◆ **Texto extraído**
▽

O Imposto sobre Transmissão Causa Mortis e Doação (ITCMD) é um elemento a ser considerado em qualquer planejamento sucessório e patrimonial. Tendo em vista que sua competência é estadual, as regras e alíquotas podem variar consideravelmente de estado para estado, o que pede um exame atento ao estruturar a transferência de bens e direitos, especialmente por meio de doação.
Nesse cenário, a doação de quotas sociais, particularmente no âmbito de estruturas como as holdings patrimoniais, é uma alternativa frequentemente considerada. Tal mecanismo pode permitir ao titular do patrimônio organizar a transferência de seus bens de forma estruturada, garantindo aos envolvidos maior segurança sucessória e jurídica.
Com base nisso, uma modalidade específica que tem sido objeto de discussões é a doação com reserva de usufruto. Aqui, o doador transfere a nua-propriedade das quotas aos seus herdeiros (donatários), mas pode reter para si o usufruto, ou seja, o direito de usar e gozar do bem.

△

◆ **Enunciado da tarefa**
Copie, do texto sobre o ITCMD, o trecho que vai de "Com base nisso, uma" até "gozar do bem.", sem alterar nenhuma palavra.

◆ **Material fornecido**
▽

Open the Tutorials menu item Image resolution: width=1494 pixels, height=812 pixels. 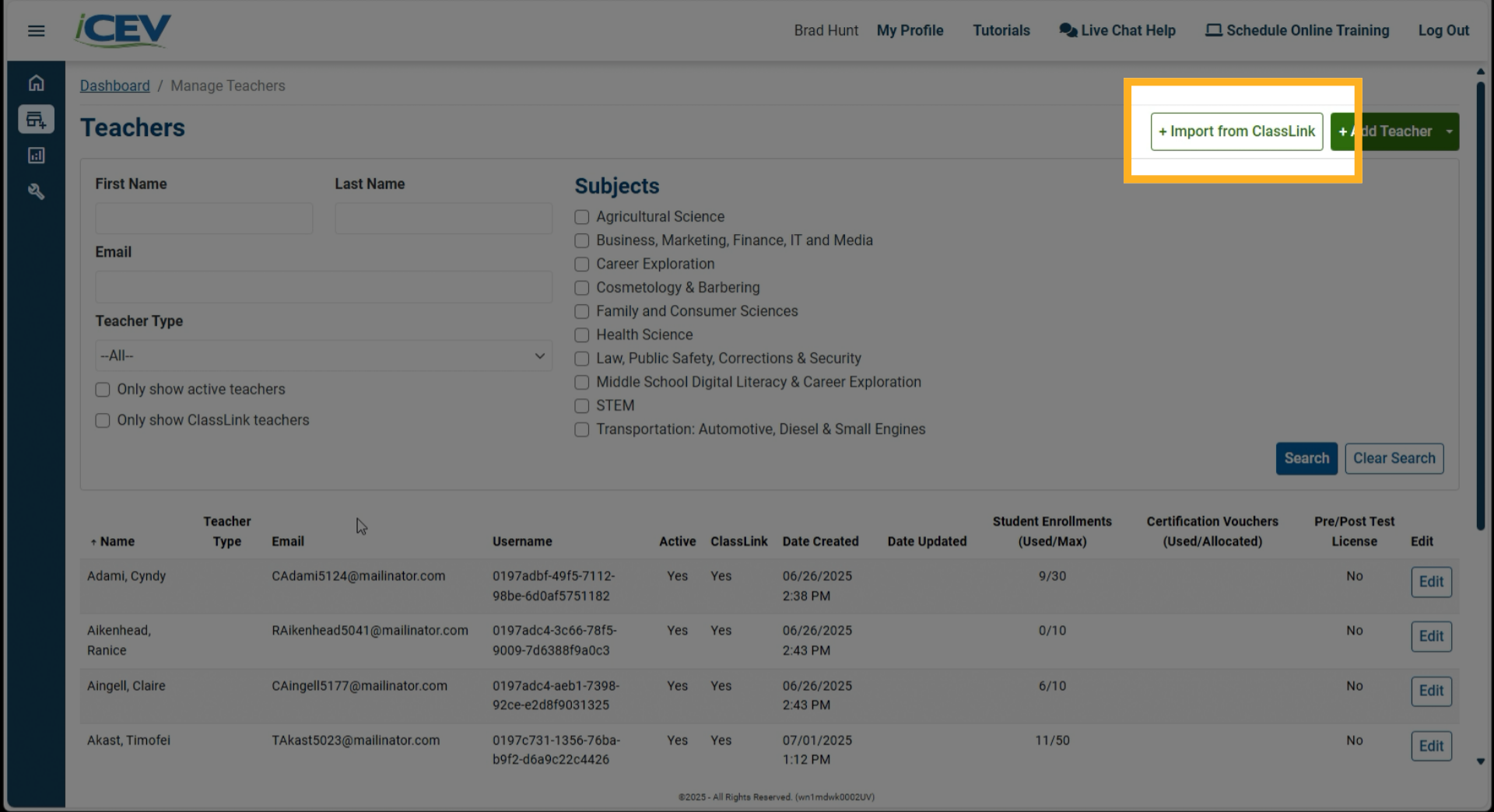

△

◆ **Resultado da tarefa**
Com base nisso, uma modalidade específica que tem sido objeto de discussões é a doação com reserva de usufruto. Aqui, o doador transfere a nua-propriedade das quotas aos seus herdeiros (donatários), mas pode reter para si o usufruto, ou seja, o direito de usar e gozar do bem.